Another important criticism is the fact that MRTA requires explicit engineering of features (e.g., ROI selection, feature calculation, and selection of features). In contrast to conventional MRTA, the extraction of machine-learned features is becoming widely applicable with deep learning technologies.[24],[76] However, higher processing powers and a huge number of images accompanied by high-quality ground truth data are required for deep learning methods. Compared with deep learning, MRTA is less data-hungry. Additionally, the internal algorithms in deep learning may not always be apparent (i.e., black box), whereas MRTA features can be explained more easily.[18]

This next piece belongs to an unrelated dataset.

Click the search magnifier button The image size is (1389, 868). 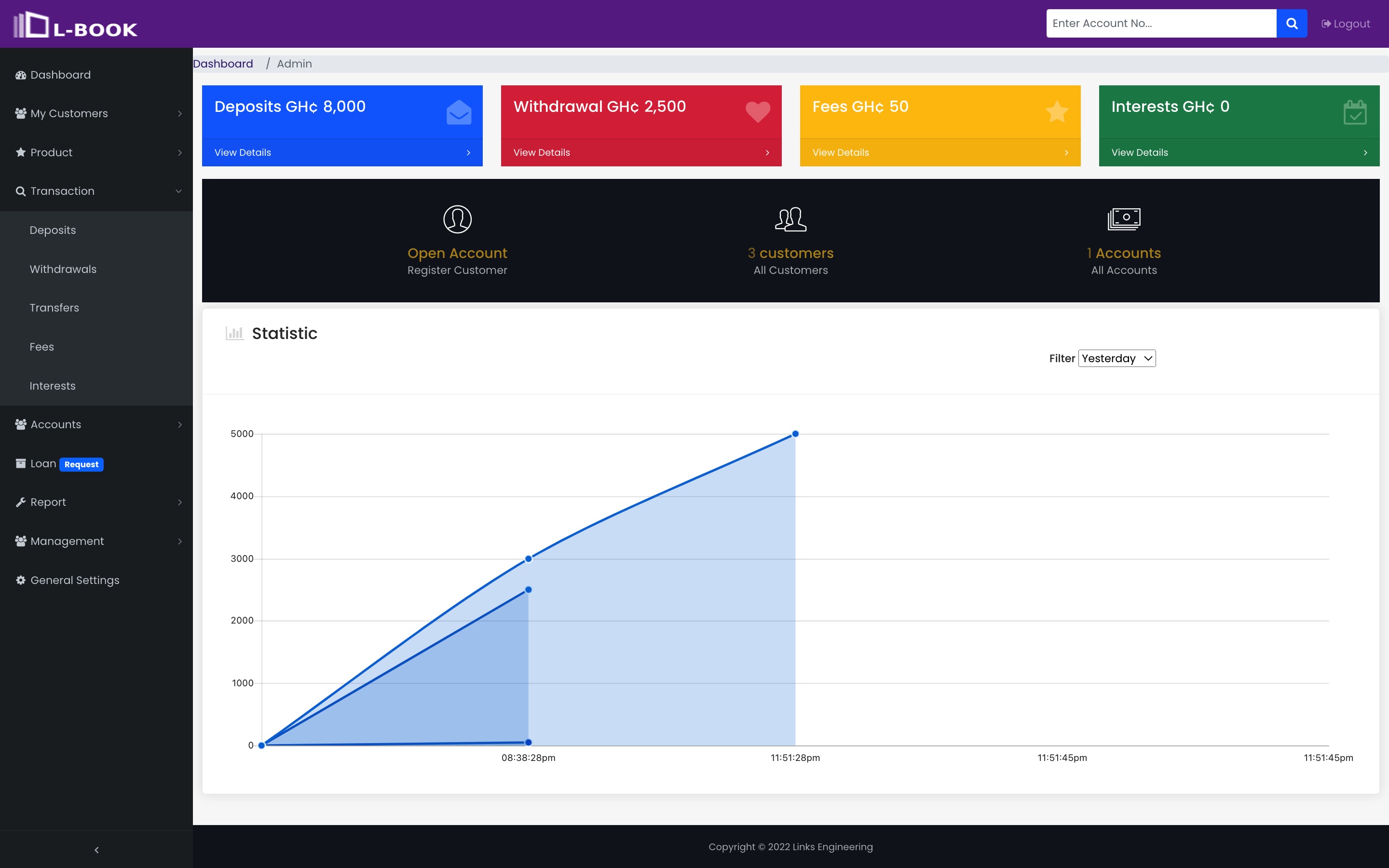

Finally, the common weaknesses of previous MRTA studies are their poor reproducibility and external validity (or generalizability) of the results. The previous MRTA studies have typically been conducted in a single institution with fewer than 100 cases, using a single-vendor MRI and unified MRI protocols. Homogeneity in subjects and analysis methods is of high importance in most of the scientific studies; however, because the MRI acquisition process has an impact on MRTA, such homogeneity unintentionally becomes a source of bias that might result in overfitting to the present study samples in MRTA. The risk for overfitting problems also increases when the models are developed especially with limited (and thus highly biased) data. Therefore, when conducting MRTA, sufficiently large datasets with unbiased images are desirable. In this context, multi-institutional image data using multivendor MRI machines will be advantageous in MRTA.[77] Conversely, because of the variation in image processing, feature extraction, and feature selection, MRTA methods should be standardized and systematically reported. When developing machine learning models using MRTA features to correlate with some clinical outcomes, researchers should compare the performance in multiple models with different algorithms.[78]

To improve the robustness and validity of texture analysis, researchers in this field have proposed standardized schemes to conduct and evaluate texture analysis. One example is provided by the Image Biomarker Standardization Initiative (https://theibsi.github.io/); the purpose of which is to standardize the extraction of image biomarkers from acquired images for high-throughput quantitative image analysis (i.e., radiomics).[21] Another example is the radiomics quality score, which has been introduced to evaluate the quality of radiomics studies.[79] These two-way attempts will contribute to the further improvement of MRTA reliability.

Summary

Studies have shown promising results for the use of MRTA in brain tumors. Entropy, a feature that describes the randomness in intensity values of an image, has been shown to highlight the differences among multiple MRTA studies of brain tumors. Discussions for methodological standardization and quality checks for MRTA studies are maturing. Continuous efforts to improve the reliability and reproducibility of this method will accelerate the clinical use of texture analysis in brain MRI.